A fairly 'benign' mystery, certainly an enjoyable read for me, as I traveled Shropshire, spending a week in Shrewsbury. The points of interest familiar to me were the train station in Shrewsbury, the prison that I walked past daily from B&B to town and the surrounding countryside. I'd gladly live there. This book was an easy choice because of my interests and because of A Shropshire Lad.
I liked the historical references, the Civil War Roundheads & Cavs; the terrors of the Great War; the blackouts and facts about WWII in that area. The Land Girls definitely lived there, Italian POW may have been housed there and a more significant feature they left is the chapel on Orkney.
Although not the best of the series, this last of the 4 WWII Shropshire Inspector Tyler mysteries is set in late 1942 and concerns the manslaughter of an old farmer with dementia as an Italian POW, a land army girl and two Dutch refugees from the Kindertransport as well as two labourers from a nearby farm provide distractions and complications. It’s the capturing of wartime country and small-town life as well as some empathetic characters that matters more than the solution. The vivid descriptions of the countryside as well as of the interiors of houses also helps provide a convincing evocation of time and place.
Like this series; it's by a Canadian and is set in WWII. She cetainly has a good grasp of the complications and subtleties of the war years in Britain eg black market profiteers, orphaned and evacuated children and the appalling deprivation many English people endured. I also find the main character to be likeable. But I can never remember what has happened in his life from one book to thr next. It reminds me of a similar series by Laura Wilson. Would love to read a cracking good book set in this era if anyone wants to recommend. Nothing matches Atonement but then that was a masterpiece.
Tom Tyler did not disappoint in the fourth book of this series. His reliability of character doesn't falter from the ethics displayed in previous novels. What makes this series a real favourite is how close it is to the reactions and vocabulary that would be used within the time window. The thoughts and feelings of characters are realistic and believable. I am more than impressed with this series as a whole. This is a series that I highly recommend.
The 4th Detective Inspector Tom Tyler mystery. December 1942. Tyler has his hands full with a missing elderly man, 2 evacuee boys, a POW helping out at a farm, and 2 young men poaching rabbits. And on top of this, he's just received a distressing letter from his lost, then found love... I really enjoyed this one. Everyone is so believable, and you get the feel of what life was like during the war. The ending had me wanting another story...I hope we get a 5th book.
A well-paced mystery that skillfully evokes the Christmastime English WWII home front.
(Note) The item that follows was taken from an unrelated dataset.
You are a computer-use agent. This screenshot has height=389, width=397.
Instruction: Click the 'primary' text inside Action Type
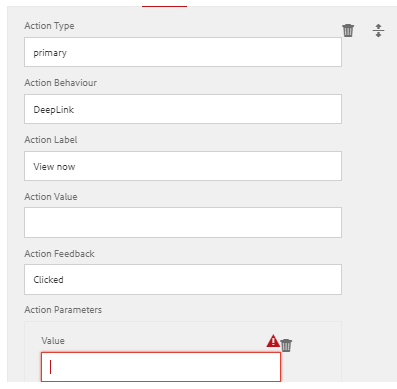pos(50,53)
The characters are likable and believable--though at times I was thinking that Tyler should forget the search for romance and just stick with the astonishingly domestic Sgt Rowell--I need someone who takes care of me that well....
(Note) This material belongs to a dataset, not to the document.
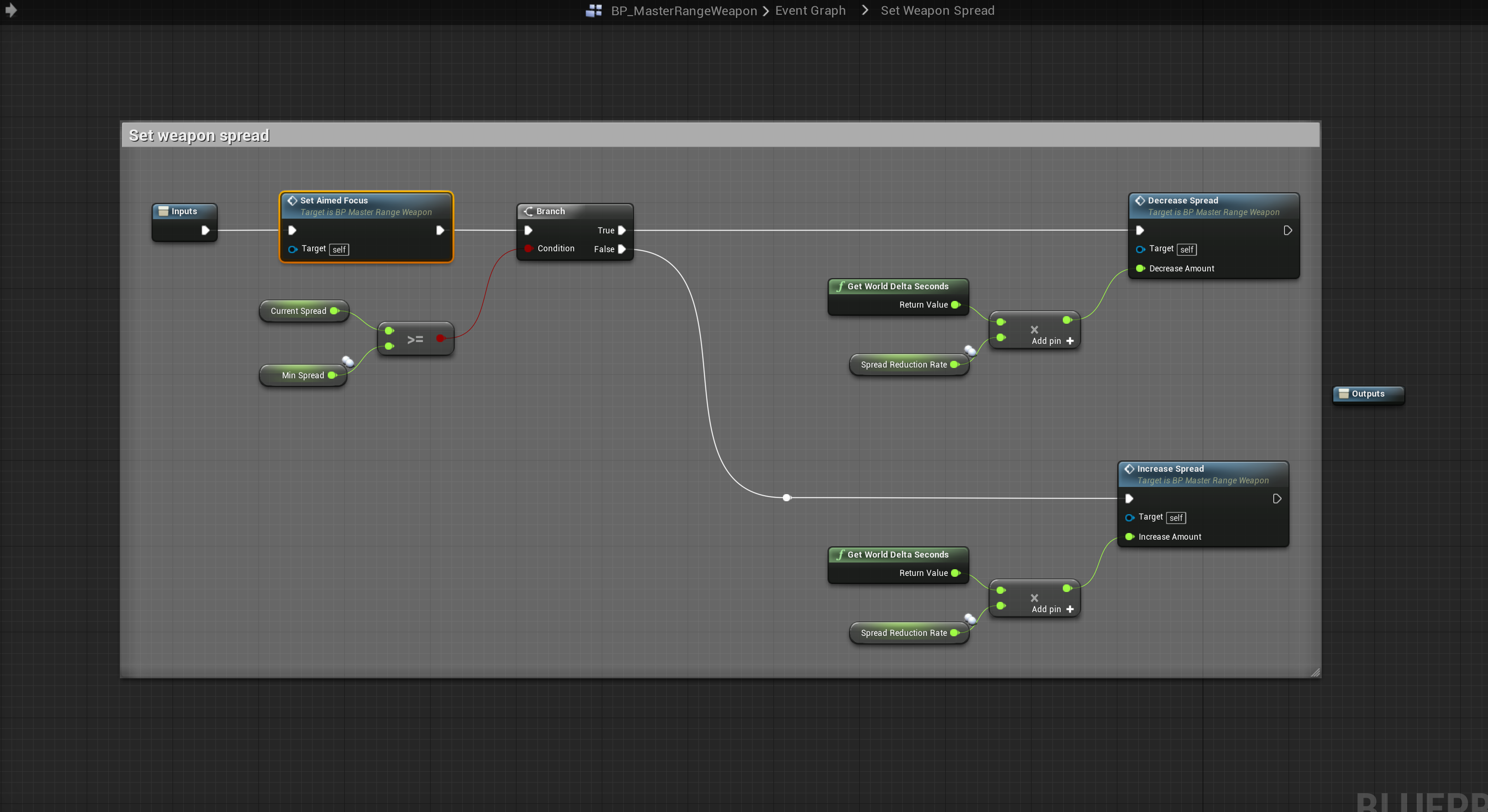Click the Branch node's True execution pin
Screen dimensions: 1488x812
[621, 230]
This is my first Inspector Tyler read and I enjoyed it. Ms. Jennings writings captivates her readers to the point where there is total involvement with the character. You can imagine yourself walking side by side with Inspector Tyler as he tries to figure out the situation. Excellent read ! I recommend it to all readers who enjoy a good mystery !
Very rivetting read. Maureen Jennings has done it again with a page-turning plot and characters the reader can connect to,especially the main one, police Detective Inspector Tom Tyler. I am also partial to stories set in the 1940s, including World War 2 from the home front.
Came in a box from my uncle, who loves murder mysteries just like me. This was just like many other half decent ones that I've read. Won't read another by this author, it wasn't too bad but it wasn't good either.
Another good addition to this series, but apparently also the final book. Too bad; I would have enjoyed following Tom Tyler all the way through WW2 and watched the changes to the local culture caused by the war.
Story of refugee children and Italian POWs, and land girls in the English countryside during WWII. I wish Tom Tyler would loose his old childhood sweetheart and move on.